Der Mann hat viele Gesichter. Kurt Egreder, von Beruf Fachhochschulprofessor für Vermessung und Geoinformatik, schlüpft auf der Bühne von einer Haut in die nächste. Er kann griesgrämig, verschmitzt, frech, raffiniert, gediegen, angetrunken oder ernsthaft sein. Und schlitzohrig. Dann kneift er die Augen leicht zusammen und tut so, als könnte er kein Wässerchen trüben. Am 29. Januar wird der leidenschaftliche Hobbyschauspieler 65 Jahre alt.
Auf den Brettern, die seit mittlerweile 25 Jahren seine Freizeit-Welt bedeuten, spielt er am liebsten Komödien. Und erinnert sich freudig und lebhaft an die Rolle seines Lebens. Das war 2008 bei den Freilichtspielen des Theater Chambinzky am Würzburger Stein. Da war er Schwejk, der brave Soldat. Als gehorsamer Strammsteher, windelweicher Wendehals, republikanischer Charakterlump oder kaisertreuer Untertan konnte Kurt Egreder alle Register seines darstellerischen Könnens ziehen, im böhmischen Singsang deklamieren.

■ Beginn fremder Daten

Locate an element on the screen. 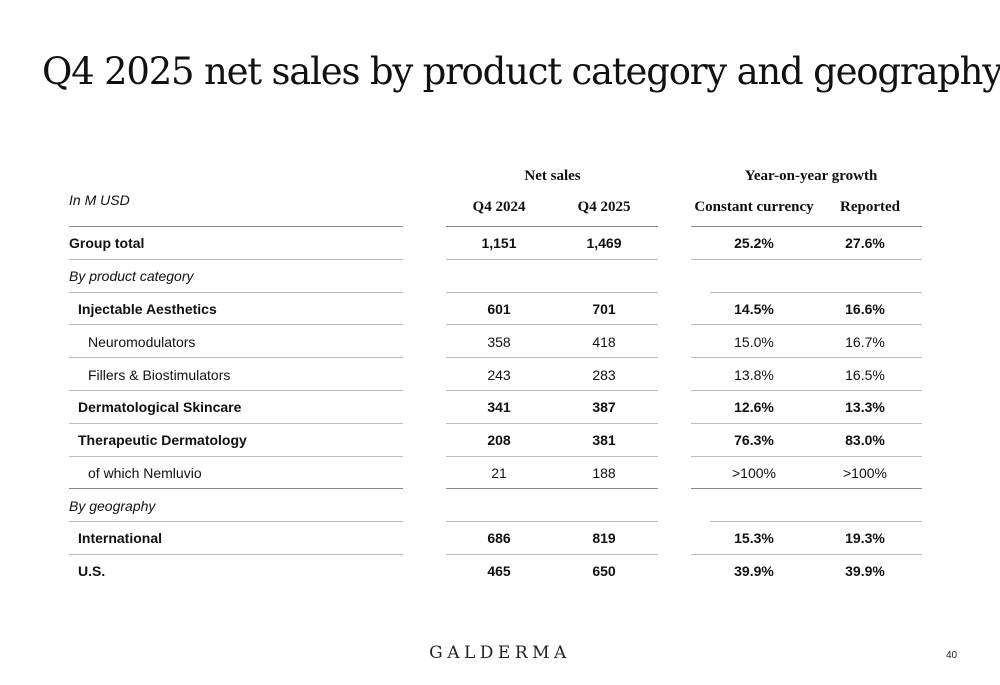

„Den Klang des Dialekts hab' ich von Kindheit an im Ohr gehabt“ erzählt Egreder, denn Vater und Großeltern stammen aus Böhmen. Natürlich gibt es außer dem Schwejk viele andere Rollen in seinem Schauspielerleben, die ihm neben rheinländischen, bayerischen, berlinerischen Dialekten immer wieder Charakterstudien und Verwandlungskunst abverlangt haben.
Kurt Egreder, 1948 im hessischen Rodgau geboren, verheiratet und Vater einer 14- und einer 19-jährigen Tochter, interessierte sich von Jugend an für alles, was mit Theaterspiel zusammenhängt, füllte seine Studienjahre nicht nur mit Lernen und Prüfungen, sondern auch mit regelmäßigen Besuchen der Theater von Frankfurt, Darmstadt und Offenbach. Und gelangte nach ersten Bühnenerfahrungen auch kurz nach seinem beruflichen Start in Würzburg schnell auf die Bühnenbretter. Dort wird er auch weiterhin zu sehen sein.
„Der 65. Geburtstag bedeutet für mich das Ende der Lebensarbeitszeit“, so Egreder, der das Sommersemester noch als Professor abdecken wird. „Es ist eine gesunde Entwicklung, dass ich nach 27 Jahren und dem kommenden Sommersemester aufhöre“. Den neuen Lebensabschnitt wird er mit Rollenstudien, Auftritten und dem Umsetzen vieler Ideen zu füllen wissen.
Fotografisches Gedächtnis
Durch sein fotografisches Gedächtnis fällt dem jugendlich wirkenden Jubilar mit dem Schalk in den Augenwinkeln das Textlernen nicht schwer. Außerdem verfasst er immer wieder kleine Theaterstücke, acht sind in einem Bonner Verlag veröffentlicht und „werden heftig gespielt“. Und der Nachwuchs liegt Egreder am Herzen. So plant er, der Märchen liebt und Grausamkeit und Sexismus im Märchen als oberflächliche Vorurteile abtut („Es muss nicht alles weich gespült sein“), Märchenlesezeit für Kindergarten-Kinder, richtet sie für die Bühne ein und denkt sich selbst welche aus.
Mit dem Älterwerden hat Egreder keine Probleme. „Solange keine größeren Blessuren kommen, solange ich körperlich und geistig fit bin, bin ich gern so alt, wie ich bin.“ Der halbrunde Geburtstag wird gemeinsam mit lieben Menschen in der „Woischeuer“ in Mespelbrunn gefeiert.